The IMDRF also released several guidance documents in April:
- Principles and Practices for Software Bill of Materials (SBOM) for Medical Device Cybersecurity. The SBOM is a “list of one or more identified components, their relationships, and other associated information.” It is a resource which can be leveraged to improve cybersecurity risk management processes in both pre-market and post-market activities of medical devices.
- Principles and Practices for the Cybersecurity of Legacy Medical Devices, also known as IMDRF N60 guidance, sets forth foundational security principles and best practices that span the total product life cycle of medical devices.
- Personalized Medical Devices – Production Verification and Validation. This guidance provides harmonised recommendations for verification and validation aspects of a patient-matched (“personalised”) medical device and a medical device production system.
- (Updated) Medical Devices: Post-Market Surveillance: National Competent Authority Report (NCAR) Exchange Criteria and Report Form. This updated Edition 4 describes procedures and forms for exchange of reports between IMDRF members, including a two-way communication system involving confidential information for serious public health issues.
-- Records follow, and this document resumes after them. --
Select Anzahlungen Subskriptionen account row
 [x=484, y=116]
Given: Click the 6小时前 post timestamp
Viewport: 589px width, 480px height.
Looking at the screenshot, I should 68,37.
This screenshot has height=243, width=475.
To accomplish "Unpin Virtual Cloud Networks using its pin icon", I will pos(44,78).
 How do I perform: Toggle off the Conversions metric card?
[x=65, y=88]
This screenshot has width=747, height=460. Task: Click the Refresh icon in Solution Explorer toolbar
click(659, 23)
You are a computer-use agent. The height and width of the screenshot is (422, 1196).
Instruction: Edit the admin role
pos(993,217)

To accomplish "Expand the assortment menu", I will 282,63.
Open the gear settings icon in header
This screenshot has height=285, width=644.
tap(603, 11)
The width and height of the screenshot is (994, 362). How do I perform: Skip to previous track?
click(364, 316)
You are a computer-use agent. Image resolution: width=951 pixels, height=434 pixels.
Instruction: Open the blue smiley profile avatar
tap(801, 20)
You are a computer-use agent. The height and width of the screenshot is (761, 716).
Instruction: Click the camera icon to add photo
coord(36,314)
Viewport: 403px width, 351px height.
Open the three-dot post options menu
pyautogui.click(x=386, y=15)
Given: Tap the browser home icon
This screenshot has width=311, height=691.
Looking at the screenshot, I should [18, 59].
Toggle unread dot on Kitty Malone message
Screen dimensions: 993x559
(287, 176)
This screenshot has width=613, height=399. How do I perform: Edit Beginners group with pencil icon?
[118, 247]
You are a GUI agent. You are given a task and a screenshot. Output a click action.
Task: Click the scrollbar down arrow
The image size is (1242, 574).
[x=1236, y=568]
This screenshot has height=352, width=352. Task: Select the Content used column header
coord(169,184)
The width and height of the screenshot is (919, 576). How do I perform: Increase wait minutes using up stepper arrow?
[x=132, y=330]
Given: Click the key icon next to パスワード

Updates from Notified Bodies
Team-NB released the results of the 2022 Sector Survey. The 2022 survey has compiled data from 33 notified bodies, the total number of Team-NB members at the end of 2022.
Updates from the UK
In April, MHRA released the guidance on Software and Artificial Intelligence (AI) as a Medical Device (SaMD and AIaMD, respectively). This guidance provides access to important Software Group outputs that might be of assistance. Software Group are responsible for taking all reasonable steps to assure the safety of SaMD and ensure the UK public have access to technology that meets a clinical need. They work across the MHRA to achieve this aim for SaMD and AIaMD.